Photo by John Freidah

“If the boat is sailing slower than the rate of the cable, then you’re putting more cable down, which generates loops, coils, and tangles,” Reis says. “That can lead to signal attenuation. But if the boat is traveling faster, then the cable can get taut and fracture, which is really bad news. So we wanted to understand what was underlying those patterns.”

To do this, Reis set up a small-scale version of a cable-deploying system in his lab. He and his students fabricated filaments from silicone-based rubber, and rigged a spool to automatically reel out the wire onto a conveyor belt. They altered various parameters of the setup, including the speed of the belt and the spool.

The team used a digital video camera to record the filaments’ motion as they hit the belt, and observed three main patterns: meandering waves, alternating loops, and repeated coils.

 
A Hollywood makeover

To see if these patterns could be predicted in simulations, Reis teamed up with Grinspun, an expert in discrete differential geometry. Grinspun has applied sophisticated mathematical methods to simulating the movement of thin filaments such as hair and cloth — notoriously difficult features to animate realistically — for films including “The Hobbit” and Disney’s “Tangled.

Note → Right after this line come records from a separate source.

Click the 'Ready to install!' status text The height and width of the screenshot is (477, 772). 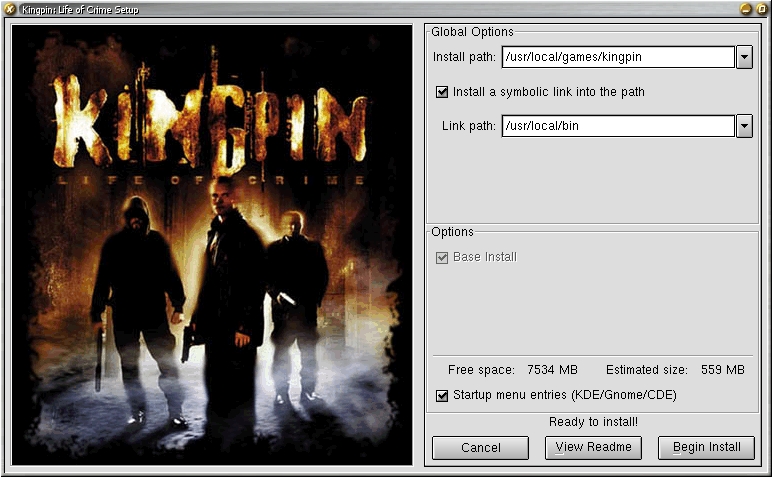click(x=594, y=422)
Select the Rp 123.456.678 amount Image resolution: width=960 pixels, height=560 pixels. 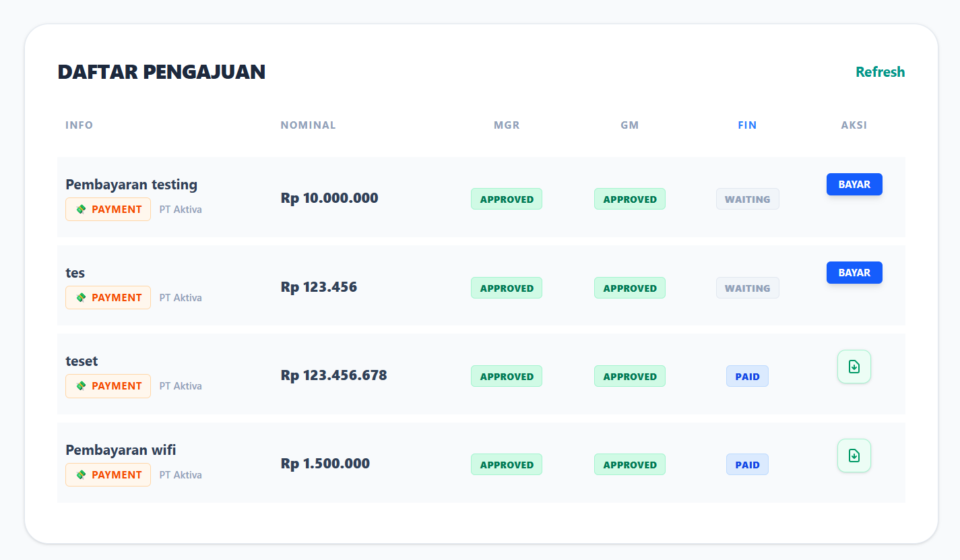(x=333, y=376)
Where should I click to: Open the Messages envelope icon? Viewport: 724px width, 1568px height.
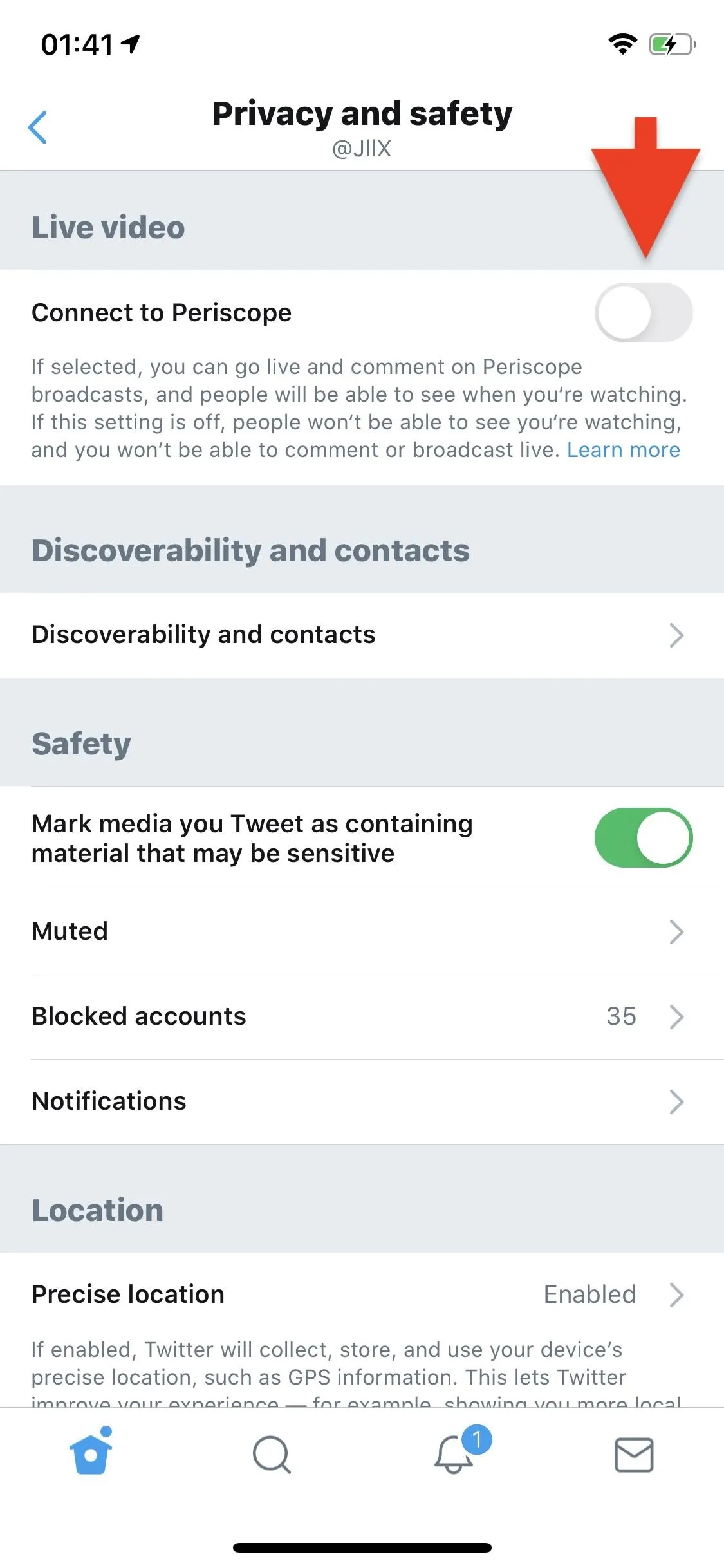634,1455
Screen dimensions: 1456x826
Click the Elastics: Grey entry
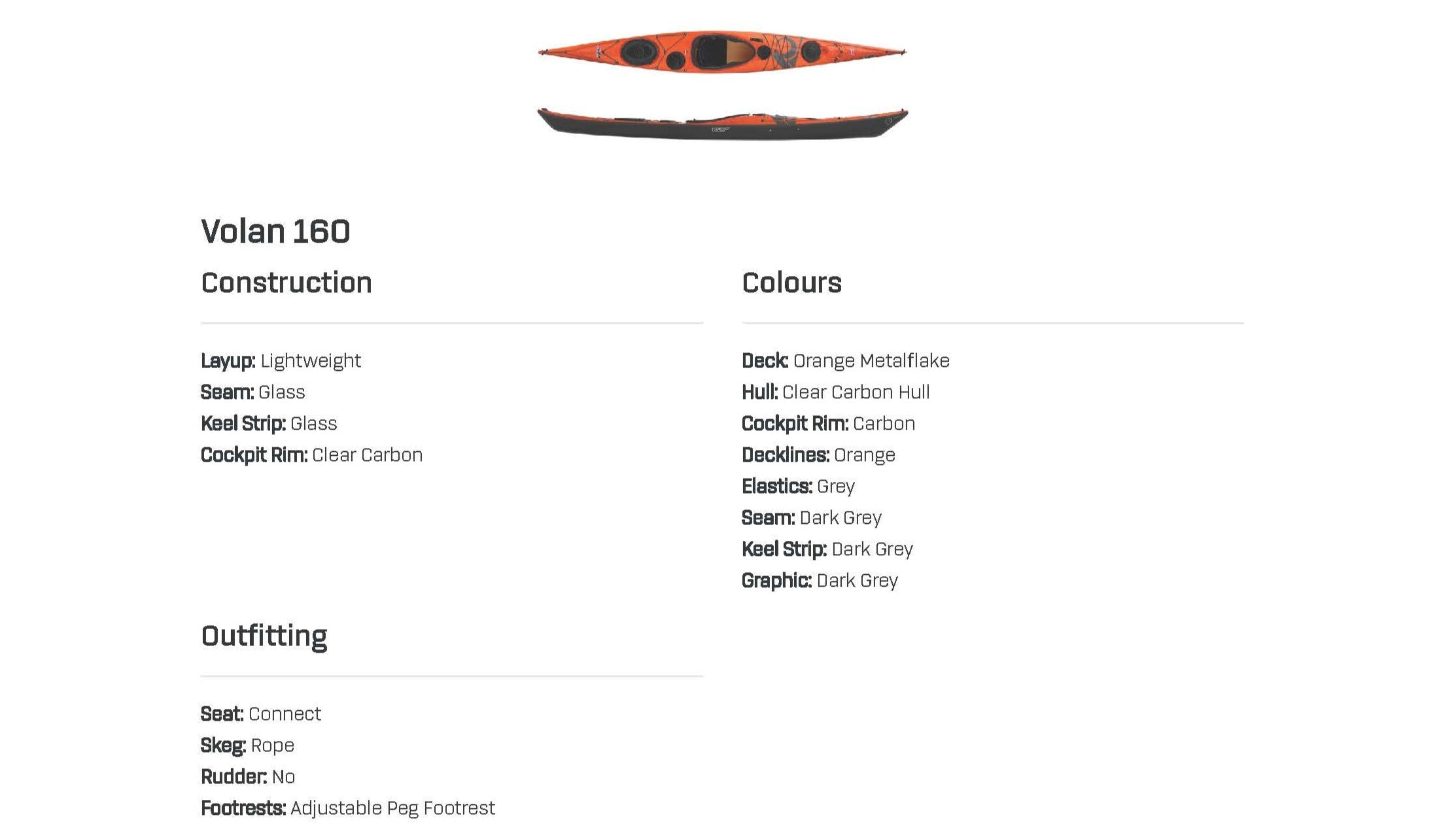tap(798, 487)
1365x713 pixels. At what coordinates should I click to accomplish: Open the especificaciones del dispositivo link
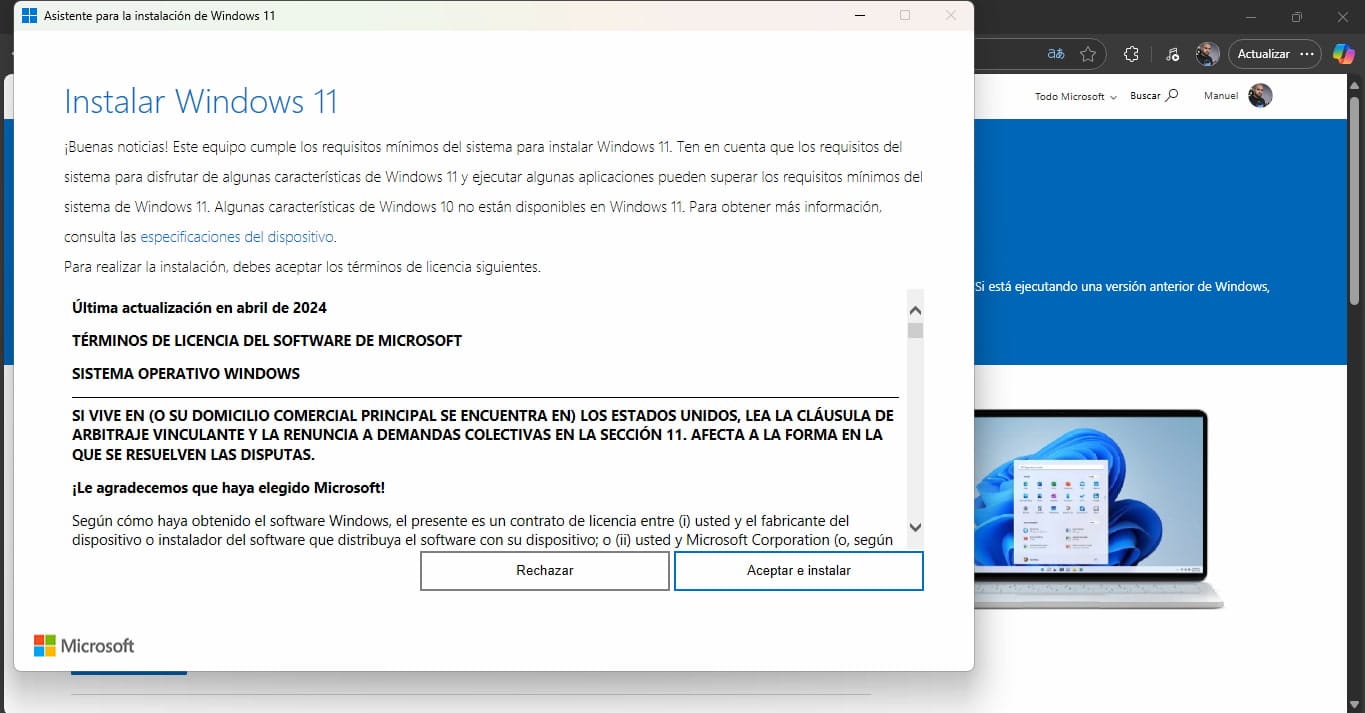click(x=237, y=237)

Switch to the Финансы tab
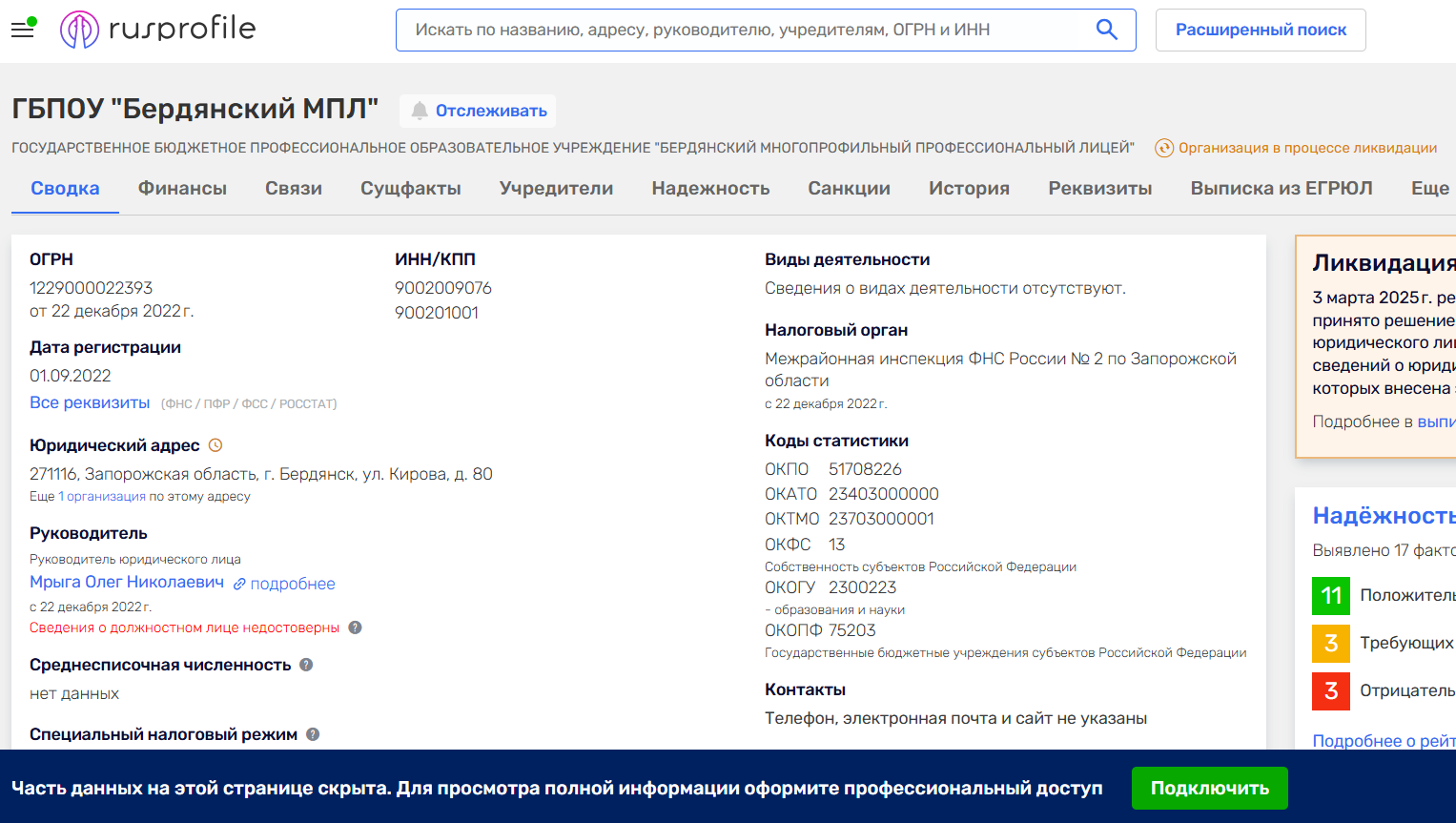[182, 189]
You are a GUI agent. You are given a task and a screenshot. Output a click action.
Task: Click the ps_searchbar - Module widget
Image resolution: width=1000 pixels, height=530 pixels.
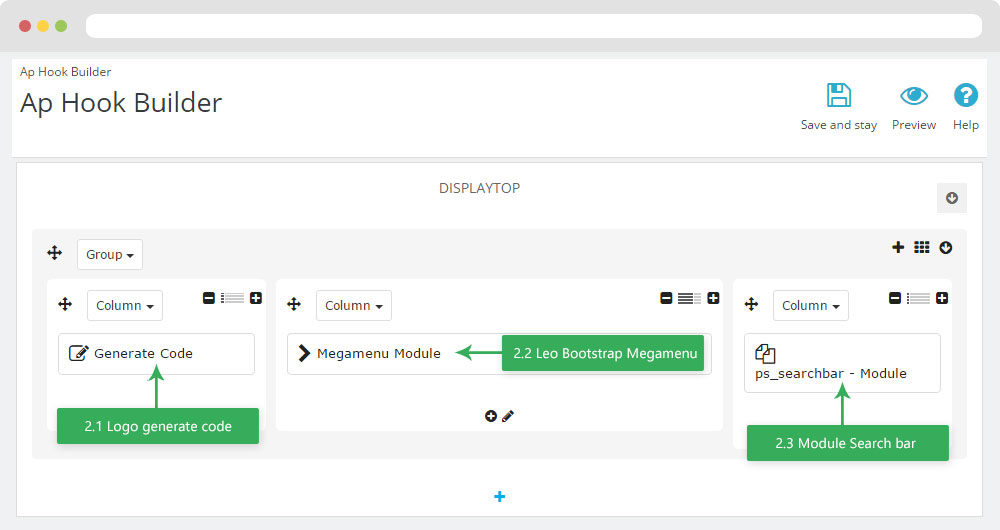(842, 363)
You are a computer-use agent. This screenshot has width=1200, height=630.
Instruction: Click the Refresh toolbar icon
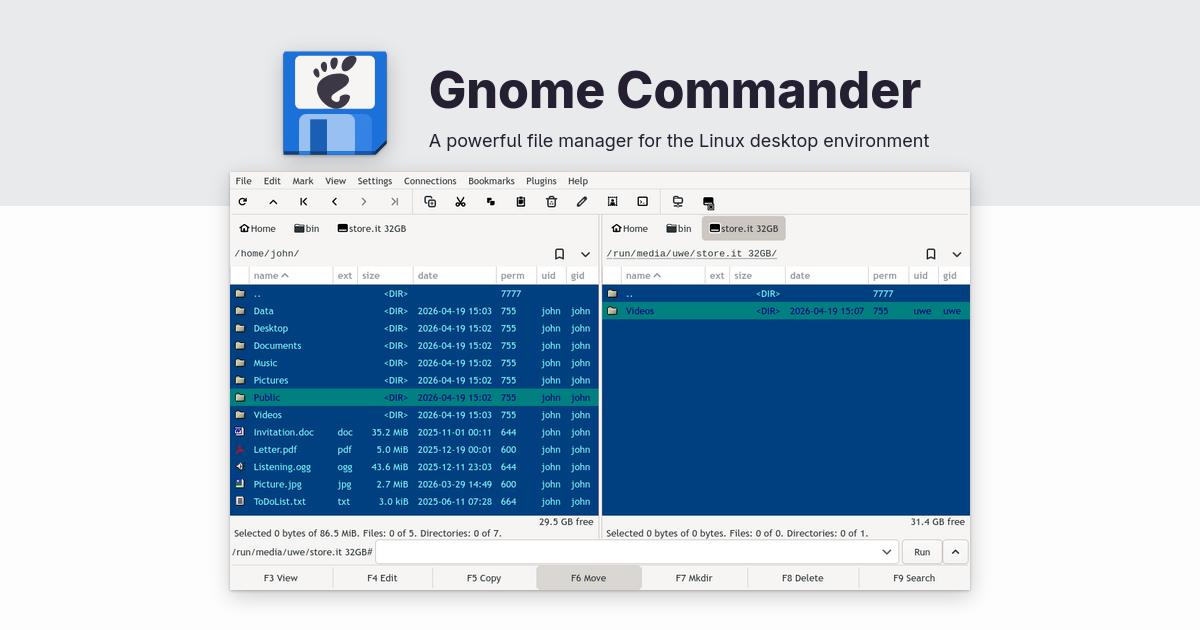[243, 202]
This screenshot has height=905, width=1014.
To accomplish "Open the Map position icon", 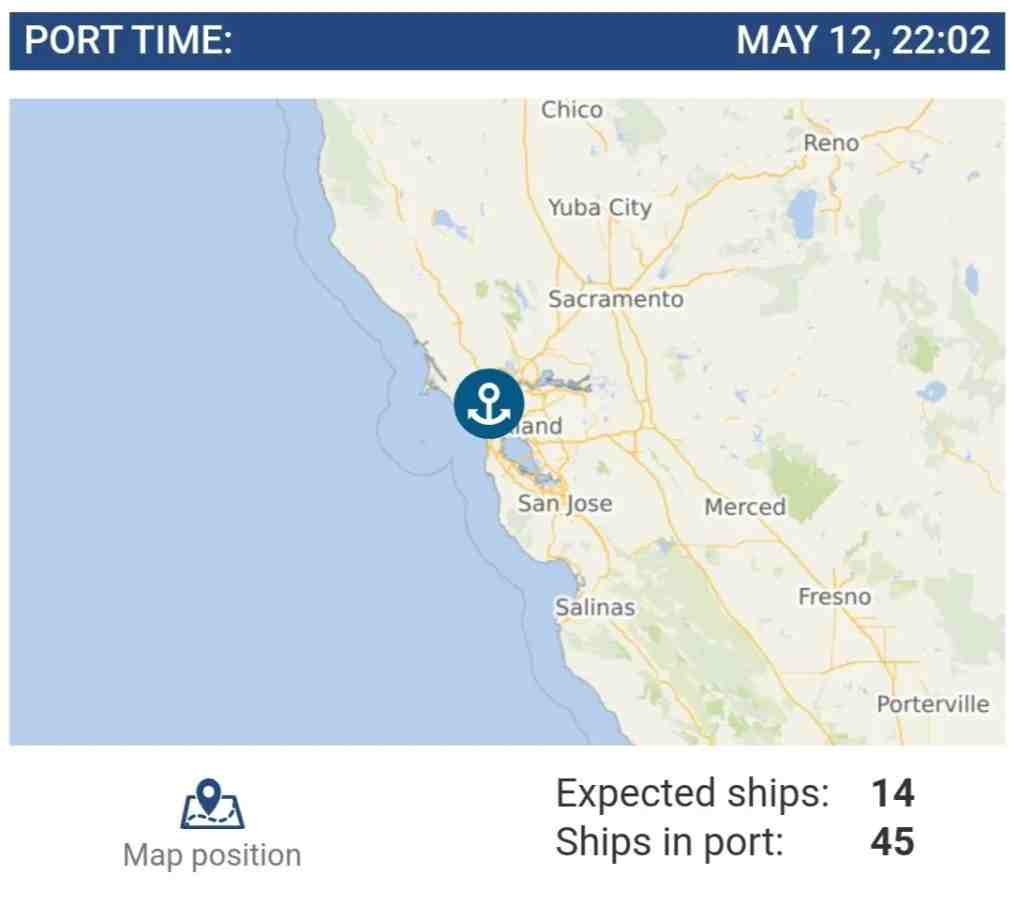I will (x=212, y=804).
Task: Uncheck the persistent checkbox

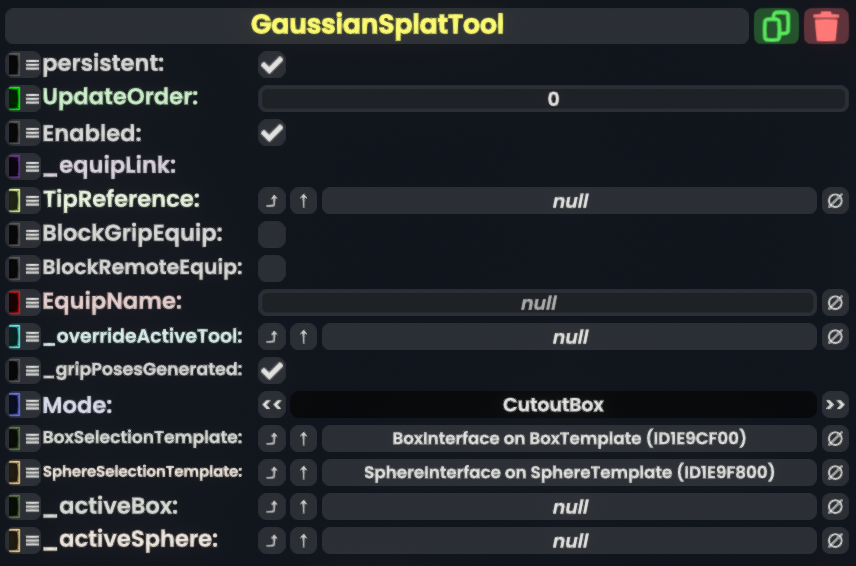Action: coord(271,65)
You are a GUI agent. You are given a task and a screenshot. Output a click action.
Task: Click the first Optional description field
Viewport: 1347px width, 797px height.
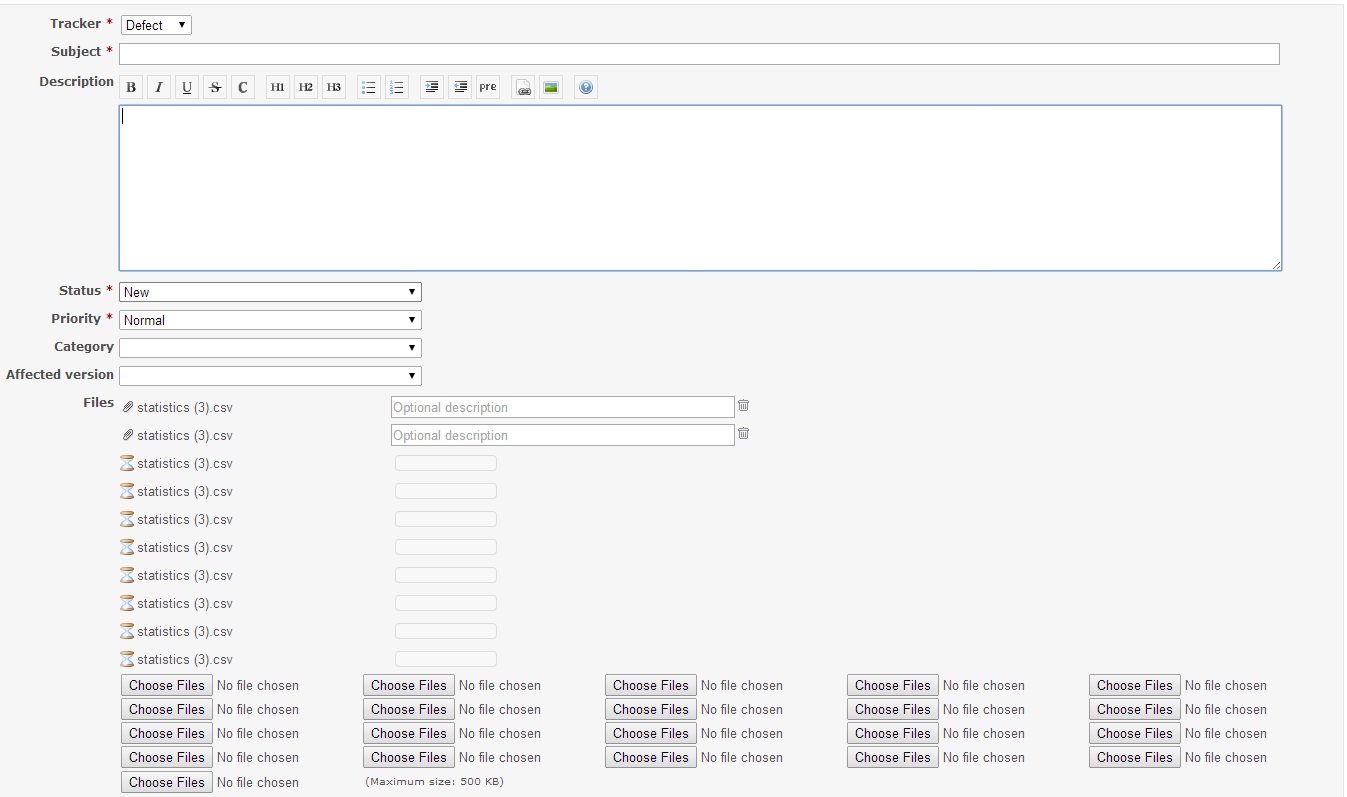pyautogui.click(x=562, y=407)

“The eye is very good at picking up what’s physical and what’s not,” Grinspun says. “We want to capture the motion of hair and clothing in a realistic way, so a lot of algorithms we develop, we need to think about geometry.”

Grinspun had previously upgraded a code he developed to simulate hair to model the flow of viscous fluids like honey. As honey is poured from a jar, it can resemble rope or thread, drizzling onto a surface in wavelike patterns. Reis wondered if the same code could be adopted to simulate the coiling of cables.    

“We realized that I’m using geometry to scale up and down problems, and he’s using geometry to speed up his codes, so we thought that we should port some of his algorithms into engineering, and test if these patterns can be predicted,” Reis says.

At first, the collaborative effort produced mixed results: Patterns seen in experiments could not be replicated in simulations. The researchers eventually identified a key feature they were not originally factoring into the simulations: the natural curvature of the filament, which, when wound on a spool, retains a certain amount of curve as it’s unwound. This initial mismatch between experiments and simulations motivated Reis to devise an experimental protocol to fabricate rods with customizable natural curvature.

With natural curvature now incorporated in the simulations and controlled in the lab, the researchers found that they were able to simulate the exact patterns observed in experiments. They then tuned the dimensions of various features in the simulation, and found they were able to predict the shape and amplitude of curves formed, based on several main factors: the speed of the wire deployed, the speed of the conveyor belt, the stiffness and diameter of the filament, and the size of its spool (a measure that determines a wire’s natural curvature).

They also found, surprisingly, that the height from which a filament is deployed does not influence its coiling patterns — good news for ships that navigate choppy waters to deploy fiber-optic cables.  

“This is important because, as a ship sails, the height of the ocean floor relative to the surface is changing all the time,” Grinspun says. “We also know that how big you make the spools on the ship does matter. So we now have a map of how cables coil, and an understanding of what variables are important if you’re trying to achieve certain patterns.”

Going forward, Reis says that he and Grinspun may collaborate on other projects to understand and simulate the motion of thin filaments with features such as fluid drag and friction. For example, an understanding of such relationships from an engineering standpoint may improve the animation of phenomena such as hair blowing in the wind.

“I think what we now have is a bridge between these two fields, and we can start having traffic back and forth,” Reis says.

This research was funded in part by the National Science Foundation.